▸ Set task
Locate every line in the material below that contains the string "Instruction" and copy each of those lines. Case counts when matching.

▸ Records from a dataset
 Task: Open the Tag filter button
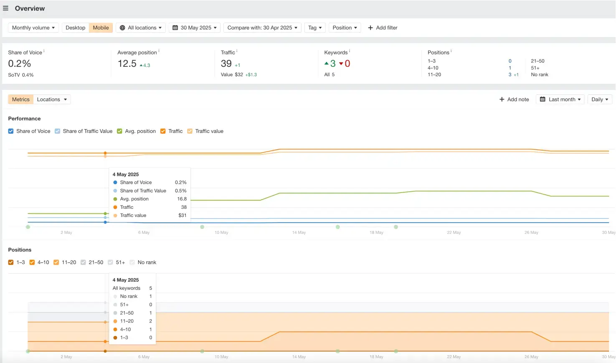(x=315, y=28)
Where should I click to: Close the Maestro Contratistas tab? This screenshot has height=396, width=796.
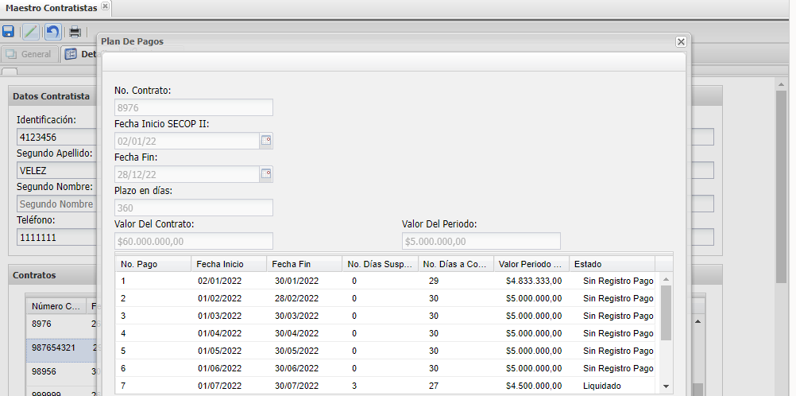106,6
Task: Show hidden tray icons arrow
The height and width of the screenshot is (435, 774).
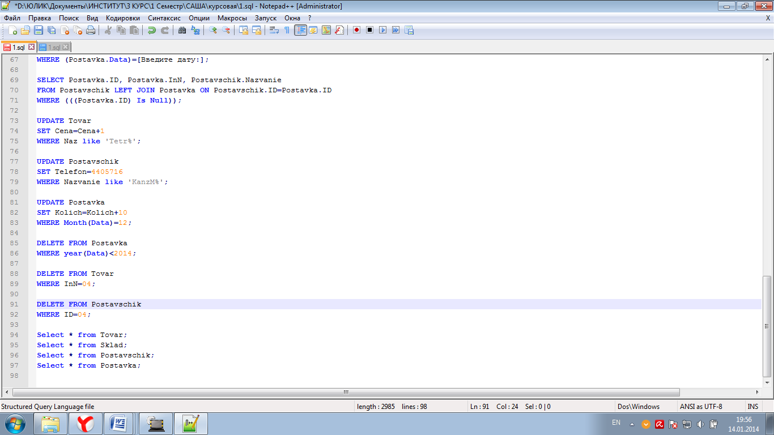Action: pos(632,424)
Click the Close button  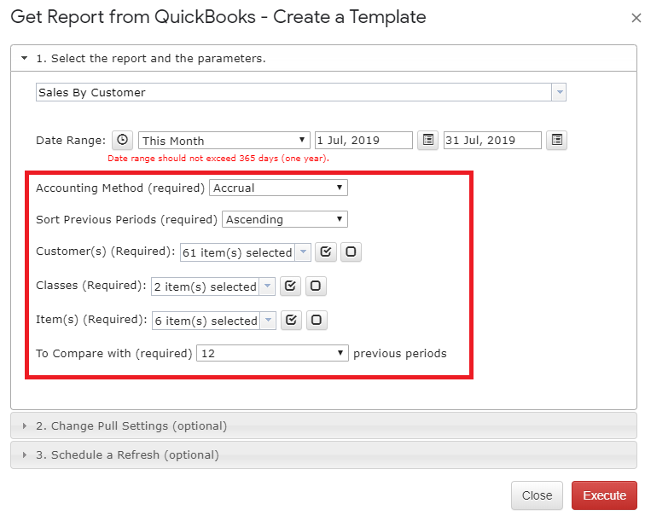pyautogui.click(x=537, y=495)
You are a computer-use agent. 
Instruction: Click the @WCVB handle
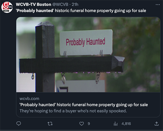point(60,5)
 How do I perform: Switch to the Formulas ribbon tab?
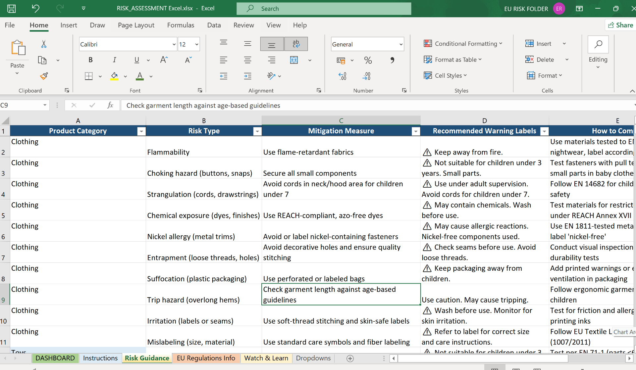click(181, 25)
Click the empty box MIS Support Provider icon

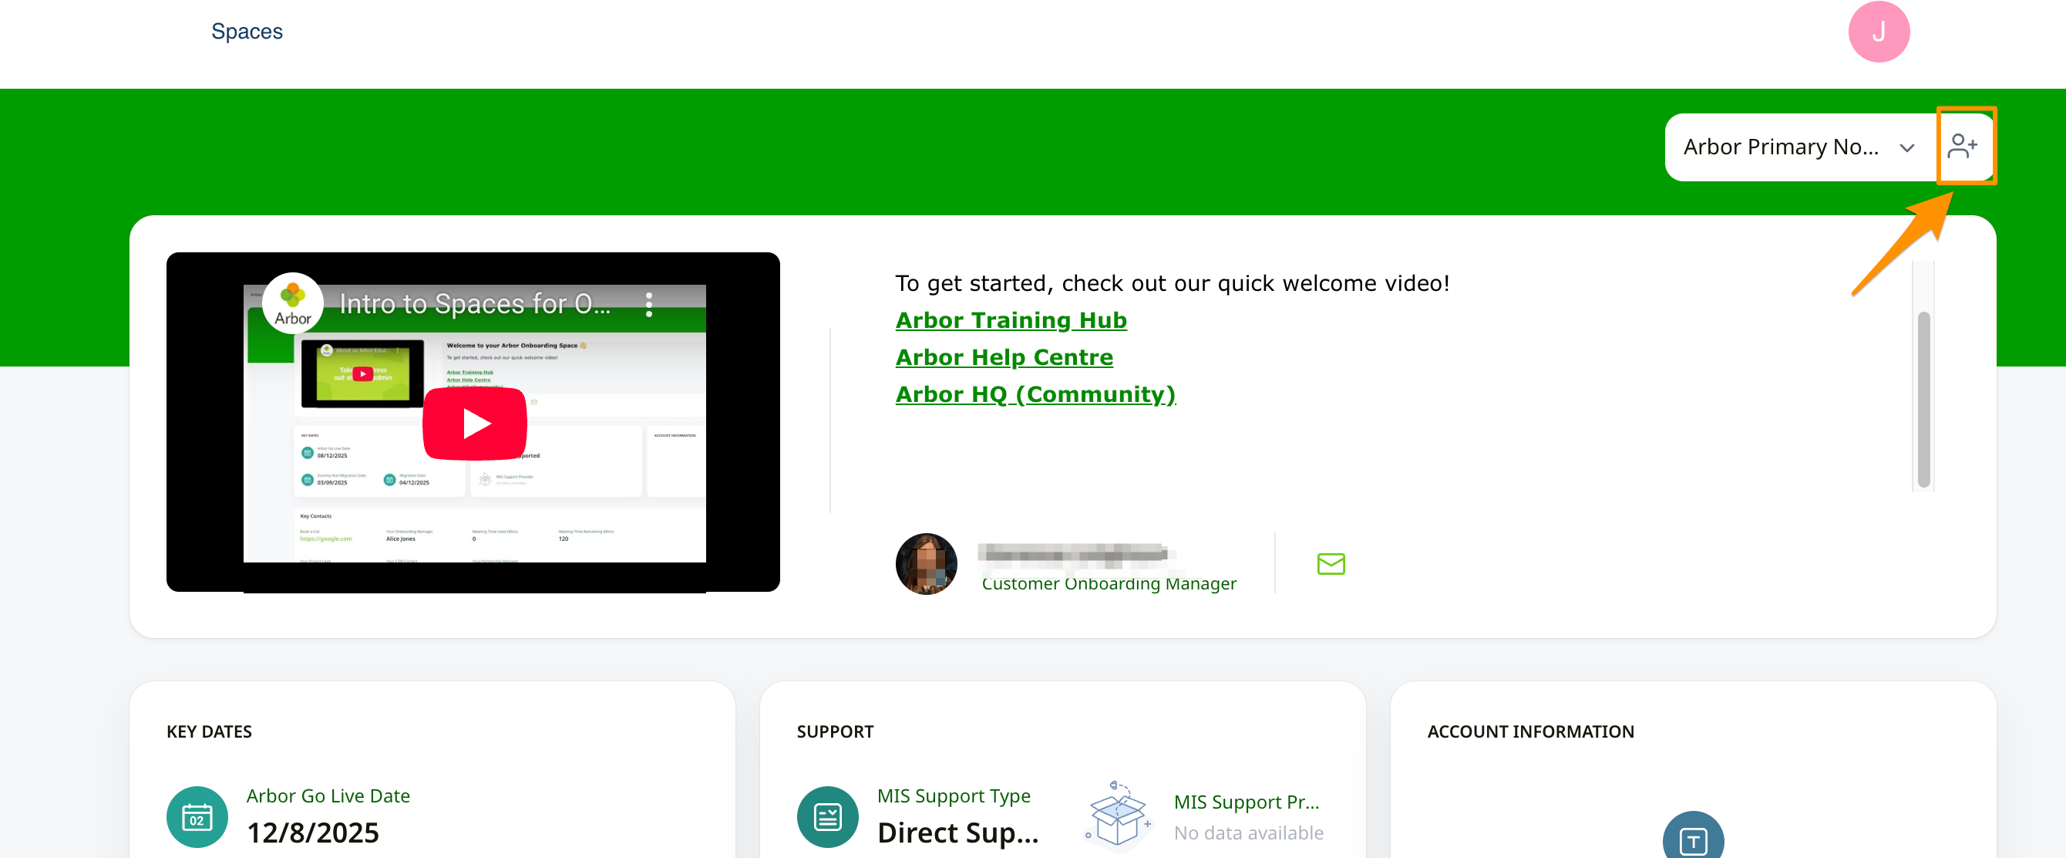(x=1118, y=816)
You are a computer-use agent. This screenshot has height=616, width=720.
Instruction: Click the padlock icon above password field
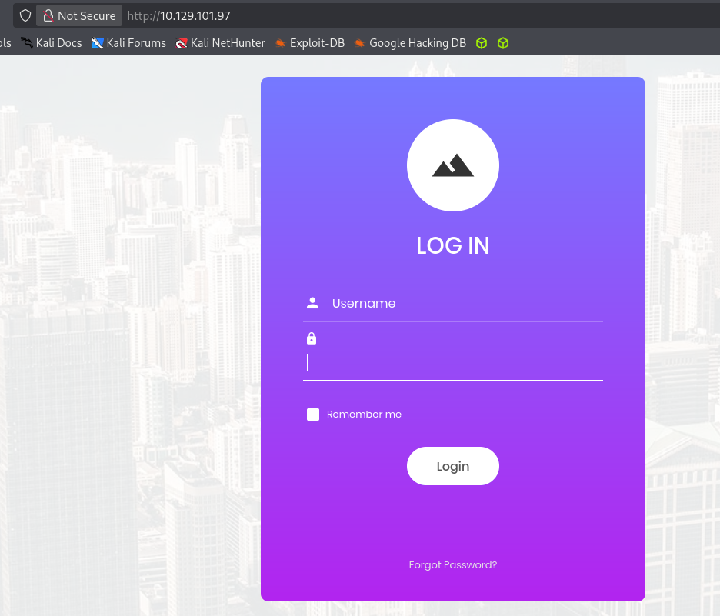[x=312, y=338]
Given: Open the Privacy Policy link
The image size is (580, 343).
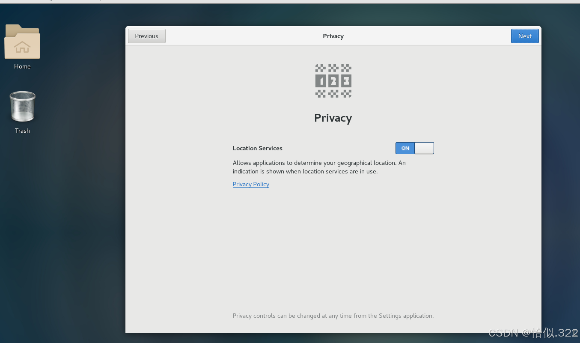Looking at the screenshot, I should 251,184.
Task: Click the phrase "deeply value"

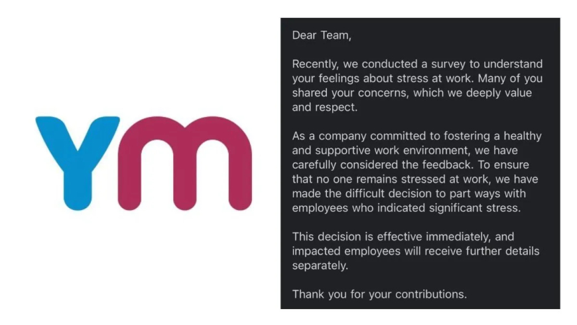Action: (499, 93)
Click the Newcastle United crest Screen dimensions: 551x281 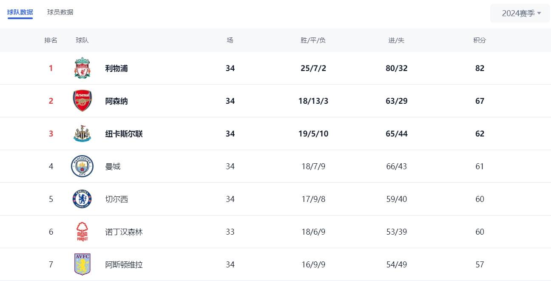coord(82,133)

▸ Solution for this task
Instruction: Click the @WCVB handle
Instruction: Click the padlock icon above password field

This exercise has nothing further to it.